#### [Tasks to carry out]
(A) Summarize the text on state sovereignty and human liberty in two sentences.
(B) List every duty that the text on state sovereignty and human liberty says government should carry out.

Balancing State Sovereignty and Human Liberty

There are three areas of focus for a successful government:

  • • Eternal pressures of other powers.
  • • Internal pressures of corruption.
  • • Internal pressures of time.

Every generation must test the experiment of self-government to see if it promotes human happiness.  Part of the solution is a “check and balance” system, the other is having moral people govern themselves.

Liberty & Government

Our founders were committed to a “Liberty Triangle” so America could survive.  This included:

  • Liberty:  No republic without liberty.
  • Virtue:  No liberty without virtue.
  • Religion:  No virtue without religion.

When citizens abandon God, private virtue fails; when private virtue fails, public virtue fails; and with the lessening of public virtue, more laws are required to govern a people no longer capable of governing themselves.

The primary purpose of government is to promote, protect and preserve the people’s liberty.  Government should:

  • Provide social order.
  • Preserve human dignity.
  • Punish evil and praise goodness.
  • Promote justice.
  • Protect peace.

Some provocative questions to think about:

  1. In what realms do we govern ourselves so we might be free?  And, in what realms does the state govern to protect and preserve our freedom?
  2. Where does my sovereignty end and the state’s sovereignty begin?
  3. Is the state’s sovereignty limited?  Should it be?  If so, how do we determine what limits are appropriate?

#### [Supplied entries]

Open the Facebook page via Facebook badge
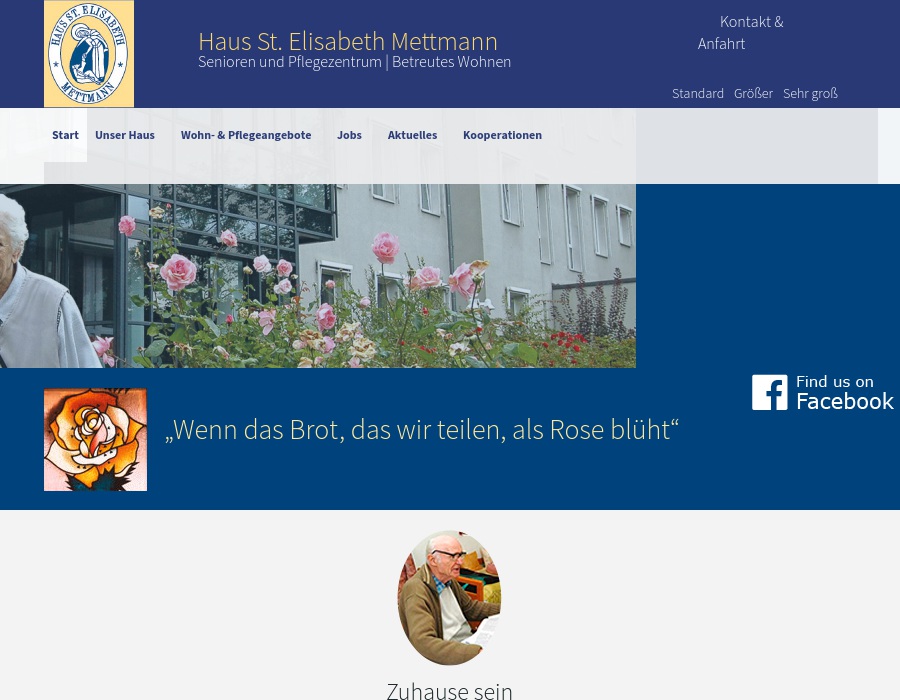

* * *

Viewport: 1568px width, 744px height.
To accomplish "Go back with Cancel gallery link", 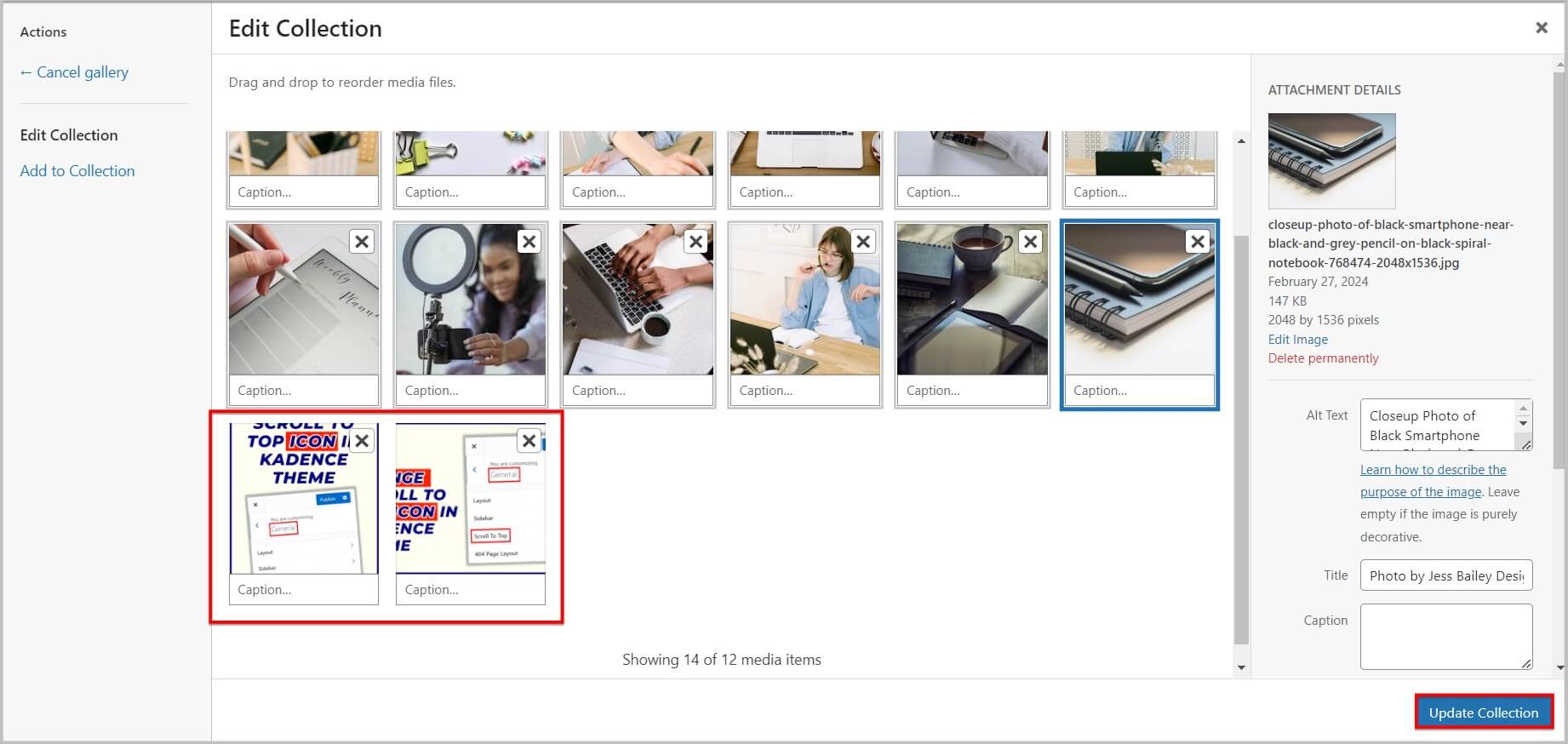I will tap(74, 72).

--

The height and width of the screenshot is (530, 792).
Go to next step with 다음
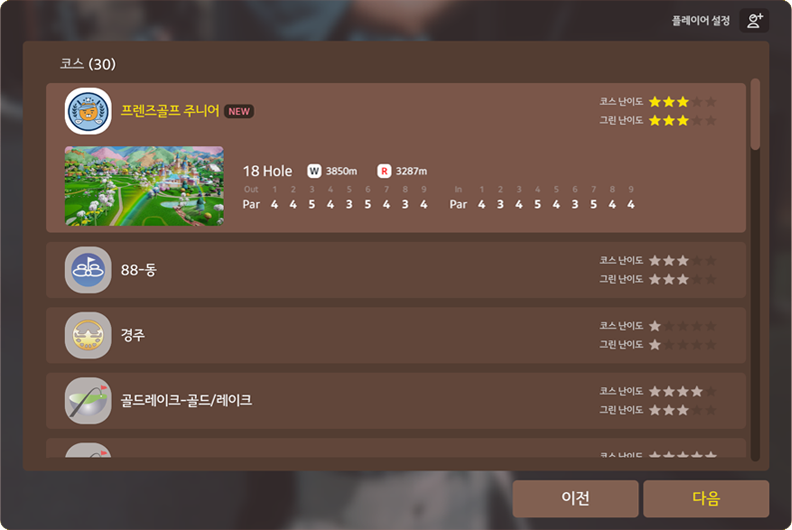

#### [Exercise answers]
(A) The text holds that every generation must test whether self-government promotes human happiness, with the answer lying partly in a "check and balance" system and partly in moral people governing themselves. It describes the founders' "Liberty Triangle" of liberty, virtue and religion, and states that the primary purpose of government is to promote, protect and preserve the people's liberty.

(B)
- Provide social order.
- Preserve human dignity.
- Punish evil and praise goodness.
- Promote justice.
- Protect peace.